Hoofdstuk 14, tekst B (versie 1)
Categorie: Boek > Disco > Boek 1
1) O, koning, wanneer wij na het werk naar huis terug keren zijn we altijd alleen.
2) Wie wacht ons op? Wie bereid voor ons een maaltijd?
3) Welke vrouw kan ons kinderen geven? Er zijn geen vrouwen in Rome.
4) Zonder echtgenotes is het leven ongelukkig en zal de grootheid van de stad niet lang duren.
5) Romulus stuurde, zodra hij het hoorde, gezanten naar de naburige volkeren, om huwelijksrecht te vragen.
6) De volkeren echter, die de macht van Rome erg vreesden, lachten de gezanten uit en wilden hun dochters niet geven.

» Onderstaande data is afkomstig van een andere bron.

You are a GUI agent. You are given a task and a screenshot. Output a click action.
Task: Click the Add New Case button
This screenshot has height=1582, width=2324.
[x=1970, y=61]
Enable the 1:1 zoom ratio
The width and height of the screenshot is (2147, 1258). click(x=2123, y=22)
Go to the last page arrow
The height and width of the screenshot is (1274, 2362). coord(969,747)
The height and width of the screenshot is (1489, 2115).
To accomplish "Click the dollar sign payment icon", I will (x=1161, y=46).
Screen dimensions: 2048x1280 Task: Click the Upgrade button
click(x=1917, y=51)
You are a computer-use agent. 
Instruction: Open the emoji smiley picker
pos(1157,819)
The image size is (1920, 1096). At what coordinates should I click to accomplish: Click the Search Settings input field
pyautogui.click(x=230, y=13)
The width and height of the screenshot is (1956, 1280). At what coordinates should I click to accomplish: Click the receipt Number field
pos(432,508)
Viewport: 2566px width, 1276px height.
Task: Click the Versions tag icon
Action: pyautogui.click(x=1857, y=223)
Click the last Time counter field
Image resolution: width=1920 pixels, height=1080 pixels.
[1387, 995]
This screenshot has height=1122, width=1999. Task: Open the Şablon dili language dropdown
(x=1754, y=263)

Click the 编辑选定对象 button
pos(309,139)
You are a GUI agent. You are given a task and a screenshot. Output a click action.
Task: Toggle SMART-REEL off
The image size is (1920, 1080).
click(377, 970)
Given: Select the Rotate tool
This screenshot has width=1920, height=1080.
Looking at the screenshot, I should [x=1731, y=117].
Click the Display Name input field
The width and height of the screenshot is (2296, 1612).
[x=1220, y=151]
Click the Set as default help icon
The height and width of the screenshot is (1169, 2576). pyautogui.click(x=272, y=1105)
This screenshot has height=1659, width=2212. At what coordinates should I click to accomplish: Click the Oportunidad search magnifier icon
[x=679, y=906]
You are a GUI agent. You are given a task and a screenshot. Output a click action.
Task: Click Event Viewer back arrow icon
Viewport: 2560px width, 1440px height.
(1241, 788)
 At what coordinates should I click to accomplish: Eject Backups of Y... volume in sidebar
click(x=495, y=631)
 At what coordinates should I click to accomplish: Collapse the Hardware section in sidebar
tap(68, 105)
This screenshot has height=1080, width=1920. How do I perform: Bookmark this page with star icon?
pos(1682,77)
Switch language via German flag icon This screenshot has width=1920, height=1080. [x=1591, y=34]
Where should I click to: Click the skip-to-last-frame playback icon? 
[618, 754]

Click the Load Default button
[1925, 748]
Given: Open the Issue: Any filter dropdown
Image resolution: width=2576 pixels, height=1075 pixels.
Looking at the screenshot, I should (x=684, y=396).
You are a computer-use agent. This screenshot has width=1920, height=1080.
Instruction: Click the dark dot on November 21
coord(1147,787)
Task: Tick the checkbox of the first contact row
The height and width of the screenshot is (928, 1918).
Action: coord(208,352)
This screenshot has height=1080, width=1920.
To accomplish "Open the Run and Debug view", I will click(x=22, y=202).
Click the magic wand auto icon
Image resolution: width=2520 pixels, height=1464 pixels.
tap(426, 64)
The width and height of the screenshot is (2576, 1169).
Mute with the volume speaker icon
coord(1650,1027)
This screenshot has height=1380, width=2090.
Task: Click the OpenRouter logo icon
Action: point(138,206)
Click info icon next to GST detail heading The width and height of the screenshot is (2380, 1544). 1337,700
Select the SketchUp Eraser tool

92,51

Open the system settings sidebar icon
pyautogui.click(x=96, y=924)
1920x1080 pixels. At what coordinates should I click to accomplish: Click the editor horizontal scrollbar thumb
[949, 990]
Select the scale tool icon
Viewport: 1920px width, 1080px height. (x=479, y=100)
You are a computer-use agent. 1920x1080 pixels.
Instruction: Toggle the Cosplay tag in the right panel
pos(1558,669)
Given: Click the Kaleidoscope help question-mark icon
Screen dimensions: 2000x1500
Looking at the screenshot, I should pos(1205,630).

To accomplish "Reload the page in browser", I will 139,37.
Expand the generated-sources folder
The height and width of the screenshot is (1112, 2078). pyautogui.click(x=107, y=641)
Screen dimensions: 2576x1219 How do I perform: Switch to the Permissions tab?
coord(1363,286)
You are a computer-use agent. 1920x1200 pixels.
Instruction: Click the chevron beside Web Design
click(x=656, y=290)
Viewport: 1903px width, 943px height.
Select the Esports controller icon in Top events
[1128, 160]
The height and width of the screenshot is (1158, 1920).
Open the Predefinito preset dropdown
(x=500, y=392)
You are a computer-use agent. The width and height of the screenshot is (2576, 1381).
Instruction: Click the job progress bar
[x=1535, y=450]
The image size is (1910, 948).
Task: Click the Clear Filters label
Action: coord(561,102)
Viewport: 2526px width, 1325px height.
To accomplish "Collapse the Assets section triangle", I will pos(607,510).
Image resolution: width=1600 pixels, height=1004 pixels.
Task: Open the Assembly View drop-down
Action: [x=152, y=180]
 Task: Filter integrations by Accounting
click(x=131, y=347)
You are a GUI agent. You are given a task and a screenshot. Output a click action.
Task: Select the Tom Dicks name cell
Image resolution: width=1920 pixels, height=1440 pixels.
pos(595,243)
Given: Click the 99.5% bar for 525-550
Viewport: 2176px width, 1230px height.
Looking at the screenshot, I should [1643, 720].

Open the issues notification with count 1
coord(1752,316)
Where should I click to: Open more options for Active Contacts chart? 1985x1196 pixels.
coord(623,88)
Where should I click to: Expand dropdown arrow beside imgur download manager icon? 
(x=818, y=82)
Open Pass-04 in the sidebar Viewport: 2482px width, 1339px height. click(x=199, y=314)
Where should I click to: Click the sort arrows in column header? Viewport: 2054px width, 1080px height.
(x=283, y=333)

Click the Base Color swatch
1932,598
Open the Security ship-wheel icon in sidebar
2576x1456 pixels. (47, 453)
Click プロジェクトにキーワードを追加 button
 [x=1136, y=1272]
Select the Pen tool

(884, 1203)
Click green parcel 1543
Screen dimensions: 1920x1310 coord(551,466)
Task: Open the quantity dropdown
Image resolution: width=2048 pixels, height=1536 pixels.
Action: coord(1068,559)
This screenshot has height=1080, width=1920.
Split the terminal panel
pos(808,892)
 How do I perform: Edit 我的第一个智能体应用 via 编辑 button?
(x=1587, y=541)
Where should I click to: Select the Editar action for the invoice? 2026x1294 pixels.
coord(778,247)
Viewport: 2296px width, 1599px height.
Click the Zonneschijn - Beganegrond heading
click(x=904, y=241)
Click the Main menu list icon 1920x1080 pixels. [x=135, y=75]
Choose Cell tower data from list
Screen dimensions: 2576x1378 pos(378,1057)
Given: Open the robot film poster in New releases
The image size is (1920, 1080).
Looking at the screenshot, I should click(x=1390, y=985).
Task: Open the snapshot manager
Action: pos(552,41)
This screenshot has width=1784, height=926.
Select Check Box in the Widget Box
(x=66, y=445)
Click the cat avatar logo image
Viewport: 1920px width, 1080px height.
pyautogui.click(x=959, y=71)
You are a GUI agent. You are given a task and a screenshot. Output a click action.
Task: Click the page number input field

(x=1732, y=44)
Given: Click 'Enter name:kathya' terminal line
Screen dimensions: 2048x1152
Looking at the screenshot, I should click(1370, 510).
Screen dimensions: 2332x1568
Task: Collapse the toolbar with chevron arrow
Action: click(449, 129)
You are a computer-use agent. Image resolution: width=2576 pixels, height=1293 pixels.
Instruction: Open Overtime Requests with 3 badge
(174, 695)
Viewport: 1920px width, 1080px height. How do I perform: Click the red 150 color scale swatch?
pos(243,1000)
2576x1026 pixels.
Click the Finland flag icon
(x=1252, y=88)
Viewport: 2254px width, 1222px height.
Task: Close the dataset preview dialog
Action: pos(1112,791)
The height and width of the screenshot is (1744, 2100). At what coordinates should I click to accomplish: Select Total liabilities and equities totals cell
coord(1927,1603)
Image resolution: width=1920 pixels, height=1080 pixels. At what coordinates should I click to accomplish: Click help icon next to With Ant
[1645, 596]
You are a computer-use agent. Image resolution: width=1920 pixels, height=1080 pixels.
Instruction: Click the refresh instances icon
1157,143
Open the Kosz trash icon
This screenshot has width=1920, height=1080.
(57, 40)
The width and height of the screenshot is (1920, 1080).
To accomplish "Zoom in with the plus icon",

7) Romulus was zeer woedend, maar hij verborg zijn woede en verzon een list;
8) Hij maakte een groot schouwspel klaar en hij nodigde de naburige volkeren uit naar Rome te komen.
9) Weldra kwamen velen volken, die de stad wilden zien, samen naar Rome.
10) Ook de Sabijnen kwamen met een grote menigte samen met hun kinderen en echtgenotes.
11) Toen de sabijnen hun aandacht richtten op het schouwspel roofden de Romeinse jonge mannen plotseling de Sabijnse maagden en voerden ze mee naar huis.
12) Nu hadden de Romeinen vrouwen. Maar het verdriet van de Sabijnse maagden en de woede van de ouders was groot.